Reproduce, exactly and in full, only the lines below from the one containing "This screenshot has height=1092, width=1092." through the one containing "The image size is (1456, 819).".

:::

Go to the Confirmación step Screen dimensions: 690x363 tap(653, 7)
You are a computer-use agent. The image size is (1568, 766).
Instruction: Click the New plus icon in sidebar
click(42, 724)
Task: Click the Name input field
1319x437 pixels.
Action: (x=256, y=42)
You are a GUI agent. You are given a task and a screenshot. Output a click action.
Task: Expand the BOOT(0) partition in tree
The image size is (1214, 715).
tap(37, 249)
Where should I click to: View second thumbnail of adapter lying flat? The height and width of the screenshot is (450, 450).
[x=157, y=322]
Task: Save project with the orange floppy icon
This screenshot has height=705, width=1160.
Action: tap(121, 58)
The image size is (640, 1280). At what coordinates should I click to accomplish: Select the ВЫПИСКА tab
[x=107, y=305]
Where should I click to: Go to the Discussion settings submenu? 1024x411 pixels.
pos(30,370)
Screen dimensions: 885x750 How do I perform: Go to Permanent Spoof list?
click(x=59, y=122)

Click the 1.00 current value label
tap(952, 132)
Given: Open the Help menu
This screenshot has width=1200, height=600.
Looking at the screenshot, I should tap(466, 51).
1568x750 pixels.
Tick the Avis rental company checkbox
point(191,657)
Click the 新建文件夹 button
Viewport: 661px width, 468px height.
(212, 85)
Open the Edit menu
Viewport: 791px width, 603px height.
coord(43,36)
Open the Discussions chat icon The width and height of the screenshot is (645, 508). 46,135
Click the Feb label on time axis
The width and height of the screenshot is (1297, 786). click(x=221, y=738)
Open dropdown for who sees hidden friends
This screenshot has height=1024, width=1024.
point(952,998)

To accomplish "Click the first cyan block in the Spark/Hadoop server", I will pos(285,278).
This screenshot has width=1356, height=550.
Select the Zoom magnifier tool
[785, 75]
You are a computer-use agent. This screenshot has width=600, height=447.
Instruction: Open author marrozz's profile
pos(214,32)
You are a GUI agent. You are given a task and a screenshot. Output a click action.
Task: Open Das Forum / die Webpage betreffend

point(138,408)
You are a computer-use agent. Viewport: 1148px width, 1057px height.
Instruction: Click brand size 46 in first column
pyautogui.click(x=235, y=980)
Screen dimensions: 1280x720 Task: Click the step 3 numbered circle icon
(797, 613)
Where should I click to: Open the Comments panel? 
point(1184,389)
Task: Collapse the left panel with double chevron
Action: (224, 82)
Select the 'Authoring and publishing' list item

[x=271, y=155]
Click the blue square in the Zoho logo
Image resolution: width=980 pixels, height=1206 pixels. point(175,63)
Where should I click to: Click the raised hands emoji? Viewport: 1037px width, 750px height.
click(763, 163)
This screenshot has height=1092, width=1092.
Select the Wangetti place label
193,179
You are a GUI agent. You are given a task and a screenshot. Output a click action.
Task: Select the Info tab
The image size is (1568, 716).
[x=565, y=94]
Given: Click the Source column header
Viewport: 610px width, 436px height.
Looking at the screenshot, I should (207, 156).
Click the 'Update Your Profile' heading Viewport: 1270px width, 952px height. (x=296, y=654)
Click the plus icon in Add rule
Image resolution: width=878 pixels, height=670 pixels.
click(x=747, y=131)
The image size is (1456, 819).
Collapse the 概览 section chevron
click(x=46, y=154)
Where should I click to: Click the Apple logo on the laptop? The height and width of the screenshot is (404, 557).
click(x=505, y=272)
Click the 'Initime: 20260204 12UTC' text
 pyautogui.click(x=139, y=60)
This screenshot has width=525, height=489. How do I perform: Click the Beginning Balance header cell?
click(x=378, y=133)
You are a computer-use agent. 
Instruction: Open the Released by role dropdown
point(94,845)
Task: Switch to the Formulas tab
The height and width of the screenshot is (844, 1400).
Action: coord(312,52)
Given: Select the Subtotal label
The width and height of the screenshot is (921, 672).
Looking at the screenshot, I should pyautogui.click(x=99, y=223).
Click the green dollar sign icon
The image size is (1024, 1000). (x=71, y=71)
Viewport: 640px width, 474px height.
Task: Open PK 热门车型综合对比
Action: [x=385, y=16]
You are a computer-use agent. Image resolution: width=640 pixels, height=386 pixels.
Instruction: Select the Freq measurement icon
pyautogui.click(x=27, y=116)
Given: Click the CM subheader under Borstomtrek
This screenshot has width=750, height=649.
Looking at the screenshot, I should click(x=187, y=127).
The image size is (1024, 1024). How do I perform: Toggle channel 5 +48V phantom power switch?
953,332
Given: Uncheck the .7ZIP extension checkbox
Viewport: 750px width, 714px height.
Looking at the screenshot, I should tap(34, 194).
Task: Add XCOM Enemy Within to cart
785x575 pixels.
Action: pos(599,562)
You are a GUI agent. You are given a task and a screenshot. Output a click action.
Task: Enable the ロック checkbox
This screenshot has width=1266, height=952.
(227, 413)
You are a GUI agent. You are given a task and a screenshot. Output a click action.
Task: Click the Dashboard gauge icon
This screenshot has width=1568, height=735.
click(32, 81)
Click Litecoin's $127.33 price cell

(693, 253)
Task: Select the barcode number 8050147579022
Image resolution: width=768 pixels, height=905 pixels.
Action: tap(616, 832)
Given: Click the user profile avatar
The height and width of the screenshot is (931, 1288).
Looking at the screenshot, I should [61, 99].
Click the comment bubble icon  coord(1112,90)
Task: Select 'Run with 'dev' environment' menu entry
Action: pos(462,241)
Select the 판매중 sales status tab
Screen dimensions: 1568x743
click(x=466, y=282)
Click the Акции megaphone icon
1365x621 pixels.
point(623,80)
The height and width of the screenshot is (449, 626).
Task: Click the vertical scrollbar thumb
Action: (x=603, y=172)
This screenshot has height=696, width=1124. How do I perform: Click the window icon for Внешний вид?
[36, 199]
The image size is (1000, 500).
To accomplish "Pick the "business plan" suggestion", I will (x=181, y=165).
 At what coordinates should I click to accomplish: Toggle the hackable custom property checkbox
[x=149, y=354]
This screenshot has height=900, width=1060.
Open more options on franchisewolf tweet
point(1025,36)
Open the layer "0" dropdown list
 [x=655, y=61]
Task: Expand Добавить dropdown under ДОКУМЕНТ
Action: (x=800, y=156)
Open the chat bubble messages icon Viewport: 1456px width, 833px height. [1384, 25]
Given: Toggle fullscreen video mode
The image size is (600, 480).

:::

RESPONSE AREA:
This screenshot has height=1092, width=1092.
Select the Wangetti place label
193,179
You are a GUI agent. You are given a task and a screenshot. Output a click action.
Task: Select the Info tab
The image size is (1568, 716).
[x=565, y=94]
Given: Click the Source column header
Viewport: 610px width, 436px height.
Looking at the screenshot, I should (207, 156).
Click the 'Update Your Profile' heading Viewport: 1270px width, 952px height. (x=296, y=654)
Click the plus icon in Add rule
Image resolution: width=878 pixels, height=670 pixels.
click(x=747, y=131)
The image size is (1456, 819).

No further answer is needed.